Учитывая, как заявляют источники, что основным мотивом стеностроительства являлась «охрана» или «защита от варваров», любопытно то, насколько далеко эти северные стены отстоят от обрабатываемых земель и как близко к собственно степи – в некоторых случаях они далеко вклиниваются в территорию современной Монголии (к югу от рубежа, отмеченного яньскими стенами, например, археологи нашли явно некитайские предметы – конскую сбрую, украшенные в зверином стиле пластины, – которые принадлежали ранним культурам пастухов-кочевников, обнаруженным в северном Китае и Монголии). Действительно, расположение стен оставляет ощущение, будто предназначались они не для защиты Китая. Вероятнее всего, с их помощью занимали зарубежные территории, сгоняли кочевое население с его земли и облегчали размещение военных постов, призванных контролировать перемещение людей по данным районам. Правитель Улин, первым начавший применение кавалерии, невольно поставил китайцев в зависимость от кочевников в плане получения конского состава. Единственным путем избежать унизительной зависимости от торговли с презренными северянами предположительно оставался захват их районов производства и контроль над ними.

Ничто из этого не ставит кочевников в положение невинных жертв в тысячелетней конфронтации между Китаем и степью, но все же по крайней мере предлагает нам вновь немного подумать над тем, как тысячелетиями их демонизировали и в Китае, и на Западе. Традиционно китайцы всегда выступают потерпевшей стороной, которую терроризируют злые гунны, живущие за линией Великой стены. Но если первые рубежные стены, предвестники более двух тысяч лет вражды и строительства стен между Китаем и степью, предназначались для экспансии, а не для защиты Китая, они выявляют прежде игнорировавшийся факт в истории стены: агрессивный, жадный китайский империализм. Вышесказанное, конечно, не означает, что мы должны оправдывать две тысячи лет набегов кочевников как упражнение для преодоления колониальной травмы. От этого Чингисхан не становится вызывающим сколько-нибудь большее сочувствие историческим персонажем или желанным соседом, но упрощенная картинка китайской пропаганды, впервые нарисованная в первом тысячелетии до н. э., на которой невинные китайские земледельцы защищаются от жадных грабителей-кочевников, меняется. Еще это показывает, что стены не всегда бывают оборонительными: постройте их в центре вновь покоренной и оккупированной территории, и они станут опорой для экспансионизма и колониализма.
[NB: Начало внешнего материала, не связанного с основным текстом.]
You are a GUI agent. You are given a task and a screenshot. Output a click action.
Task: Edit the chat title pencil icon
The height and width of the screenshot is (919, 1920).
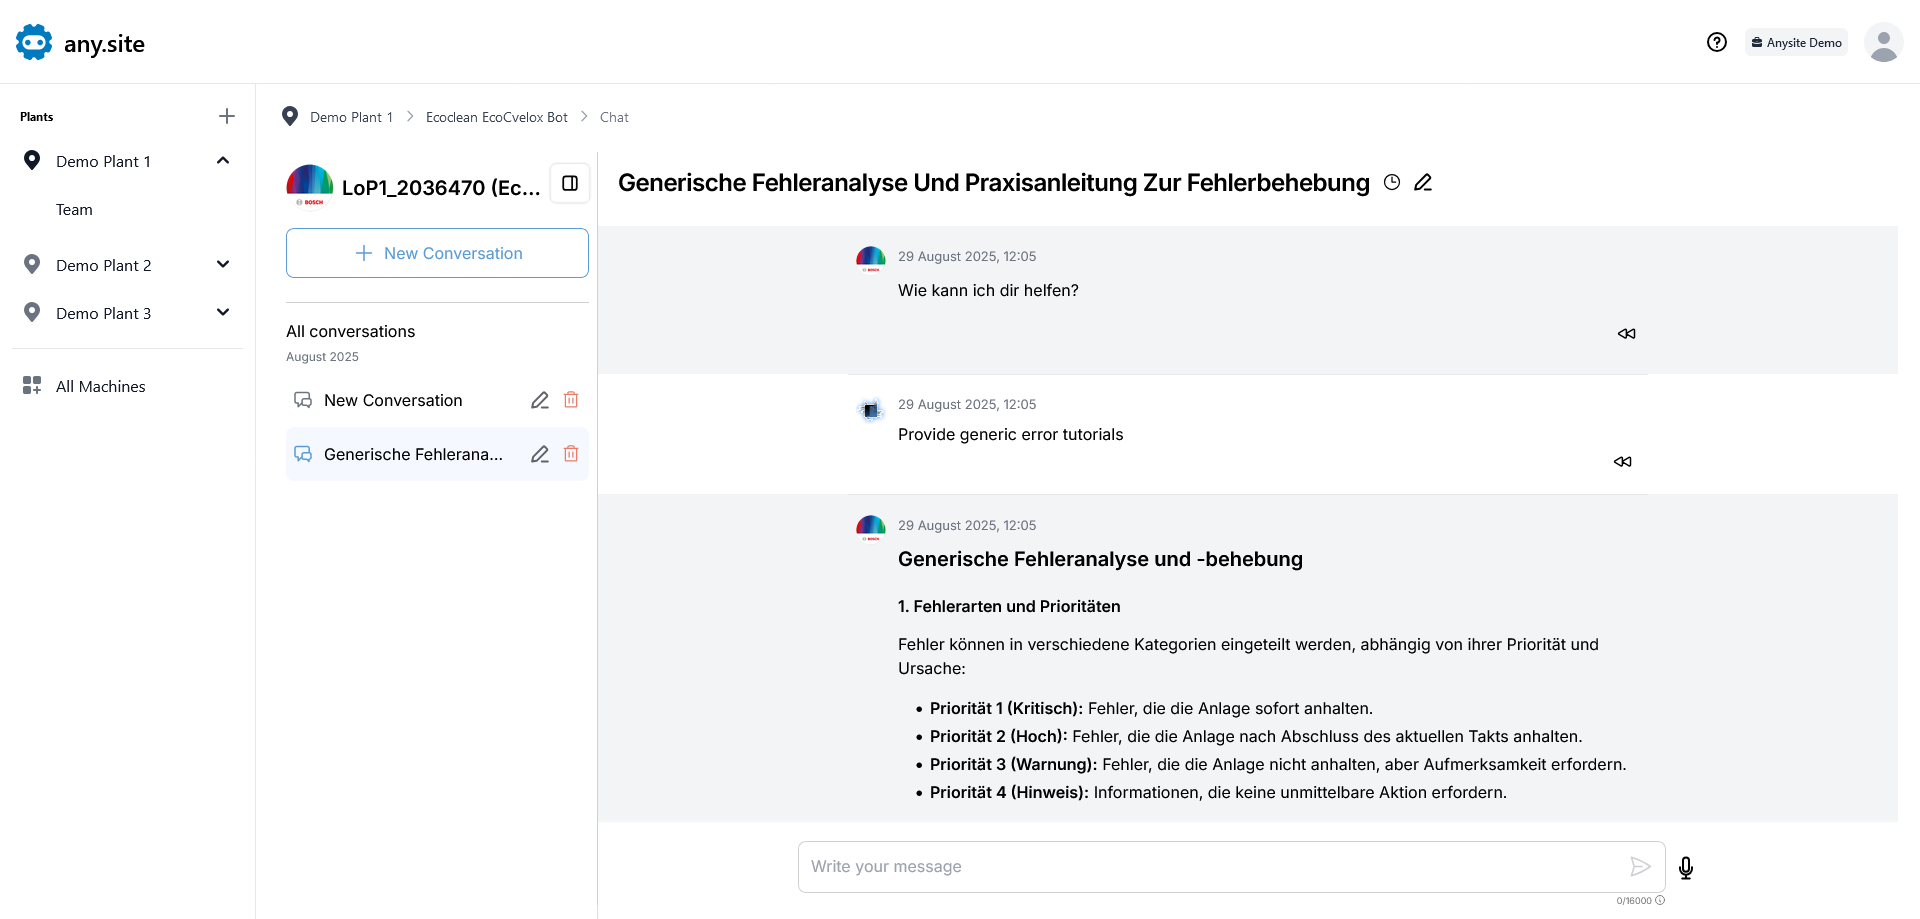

Какими бы ни были политические и военные мотивы строительства стен в эпоху Воюющих Царств, они в скором времени показали всю свою стратегическую бесполезность практически для всех государств, их возводивших. Если, с одной стороны, стеностроительство приводилось в движение китайским империализмом, а не просто оборонительными соображениями, то чистый дипломатический результат состоялся в сплочении раздробленных кочевых племен в единую противостоящую силу – сюнну, – которая будет тревожить северные границы Китая следующие пять или шесть веков. Если, с другой стороны, стены действительно былиоборонительными по своей природе, то их несостоятельность еще более очевидна. Как грядущие столетия будут раз за разом демонстрировать, рубежные стены оказались ничтожной преградой для захватнических, полуварварских орд с севера – а конкретно в данный исторический момент для армий северо-западного государства Цинь, которые на своем пути к объединению Китая в 221 году до н. э. под управлением Цинь Ши-хуанди (259–210 годы до н. э.) преодолевали, обходили или проламывали любой из оборонительных рубежей между государствами. Однако граница, установленная этими рубежами, определила зону конфронтации, в ходе которой в грядущие два тысячелетия будут строиться стены и вестись пограничные сражения.



Глава вторая
Длинная стена

В своей канонической истории Китая, «Исторических записках», Сыма Цянь (145–86 годы до н. э.) характеризует для грядущих поколений Ши-хуанди как жуткую смесь: «Человек с выступающим носом, большими глазами, с грудной клеткой, как у хищной птицы, и голосом шакала; человек без нежности, с сердцем тигра, воспитанного волками». Историк, писавший во времена династии Хань, Сыма Цянь, видимо, необъективен. Как преемница династии Цинь, Хань была сильно заинтересована в подрыве репутации своего предшественника, Ши-хуанди. И Сыма Цянь – ничтожный придворный чиновник, уже подвергшийся оскоплению за критику своего правителя, ханьского императора У, – с не меньшей заинтересованностью выполнил ее пожелание.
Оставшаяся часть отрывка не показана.